The exercise: Copy the items from the line containing "How do I perform: Tap" through the end, swapping "pencil icon" for "edit icon" and changing nothing else. Omit the pictures from your copy.

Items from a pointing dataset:
:::
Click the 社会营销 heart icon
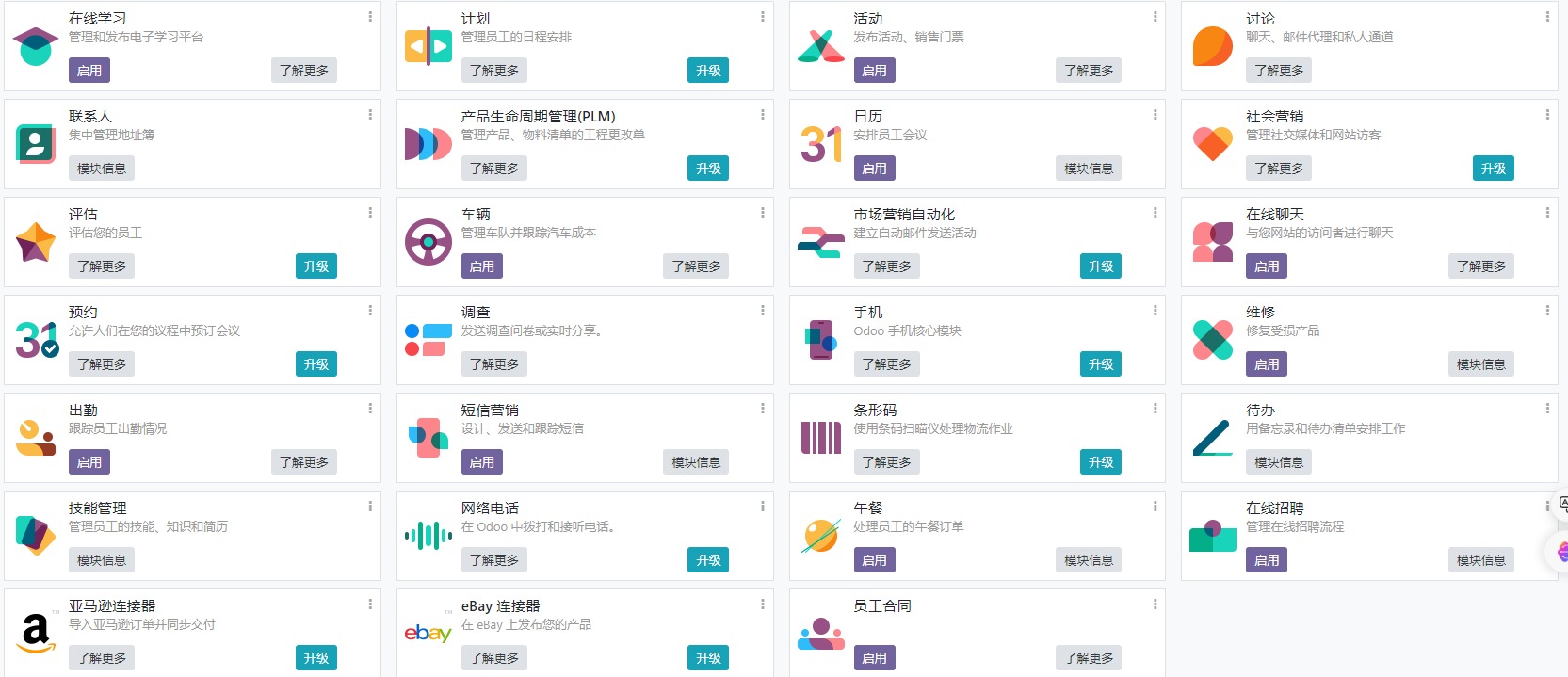1568x677 pixels. pos(1213,144)
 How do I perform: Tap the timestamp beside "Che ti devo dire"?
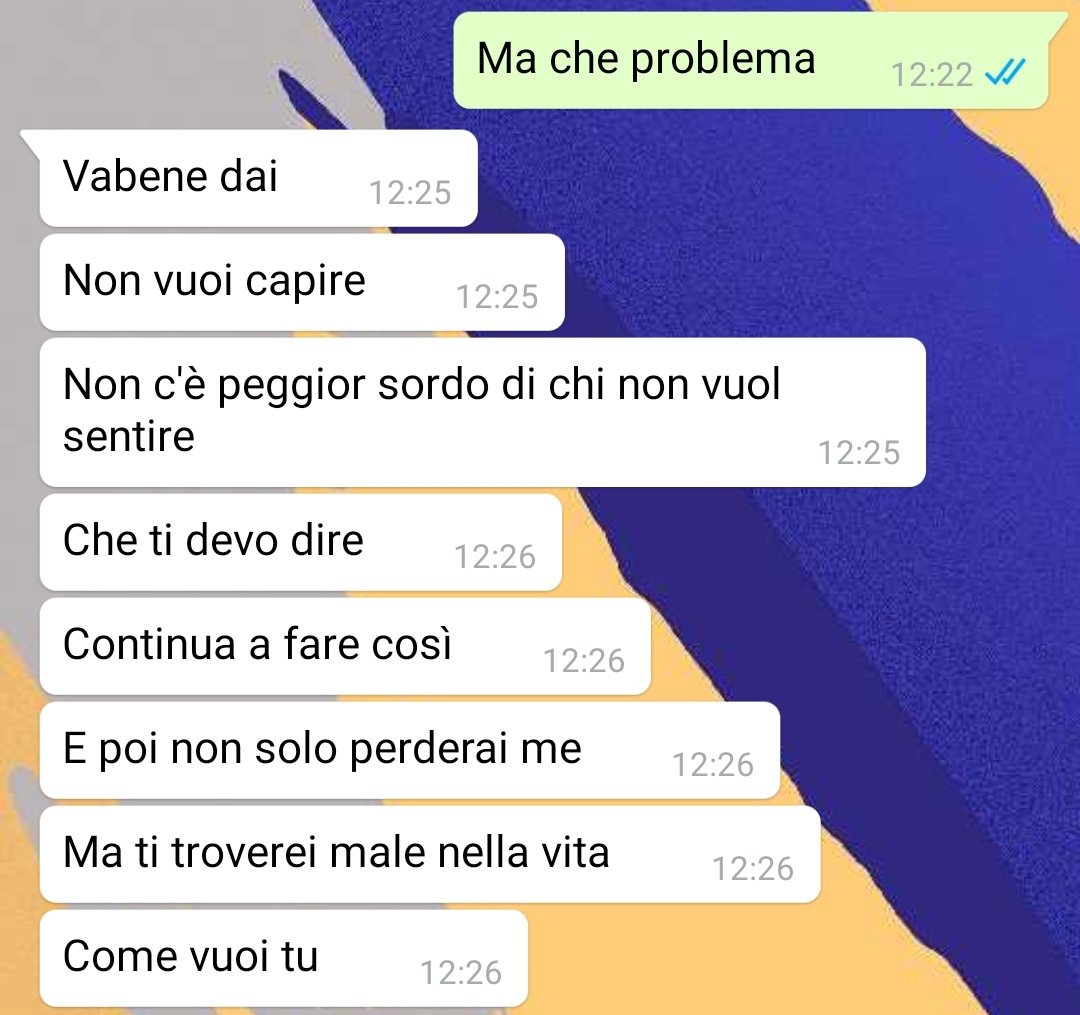(x=495, y=556)
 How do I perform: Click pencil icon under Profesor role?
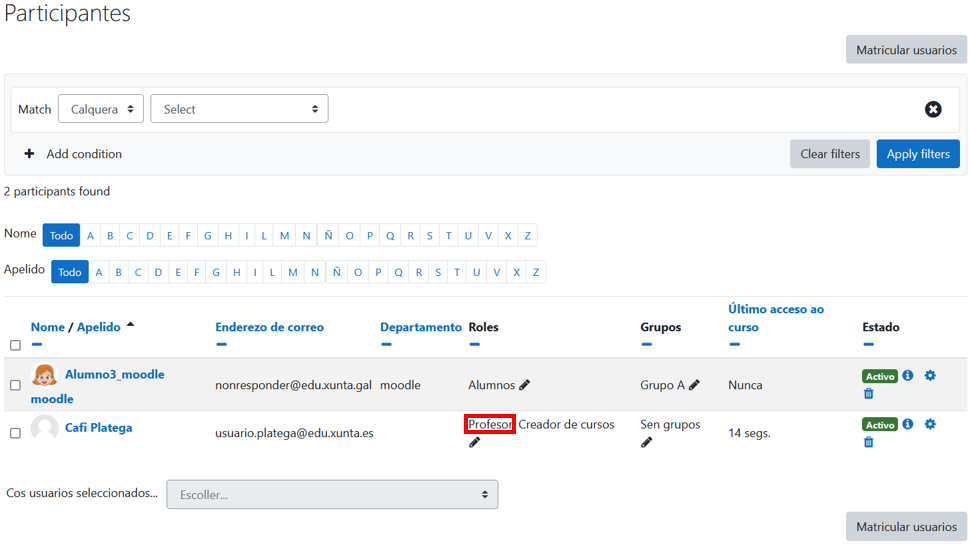tap(474, 442)
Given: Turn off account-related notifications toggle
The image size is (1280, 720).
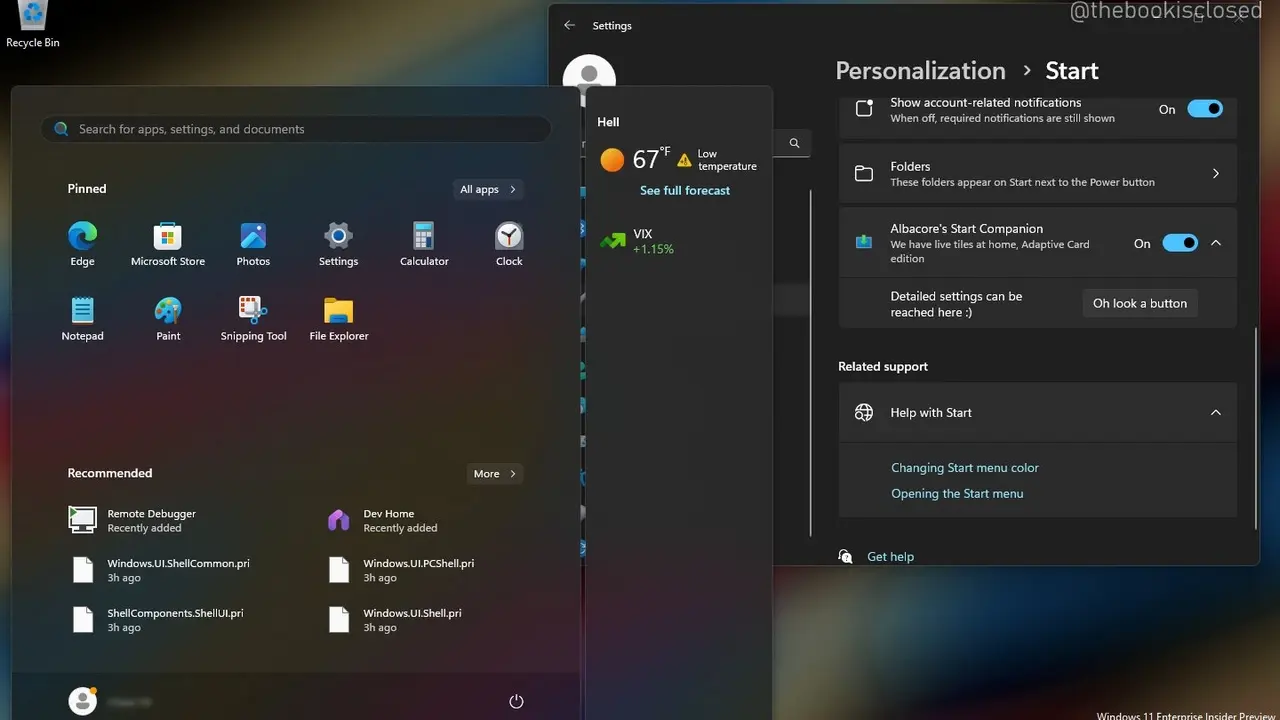Looking at the screenshot, I should click(1204, 110).
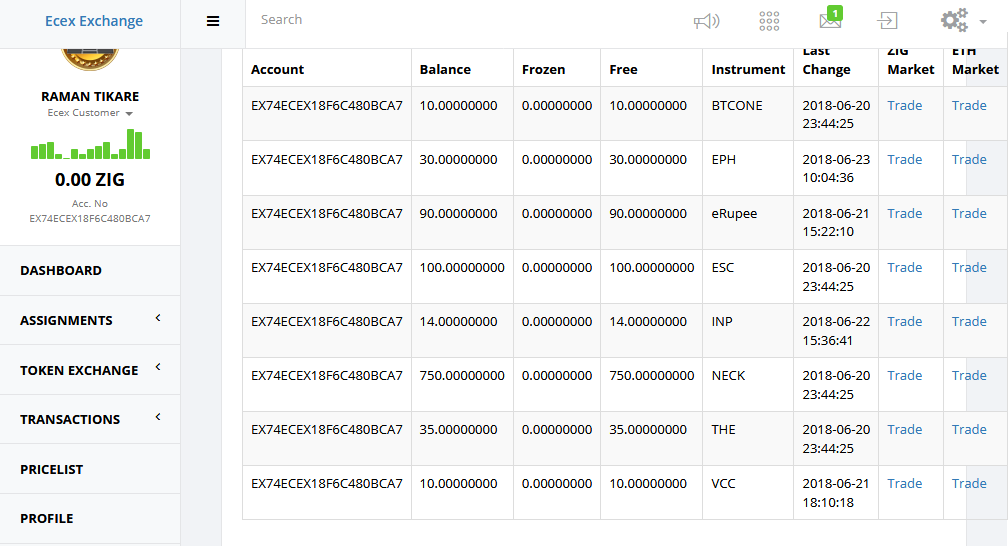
:::
Expected output:
 How do I perform: Tap the timestamp beside "Che ti devo dire"?
(x=495, y=556)
 How do I perform: Click edit icon under Profesor role?
tap(474, 442)
Given: Turn off account-related notifications toggle
The image size is (1280, 720).
Looking at the screenshot, I should click(1204, 110).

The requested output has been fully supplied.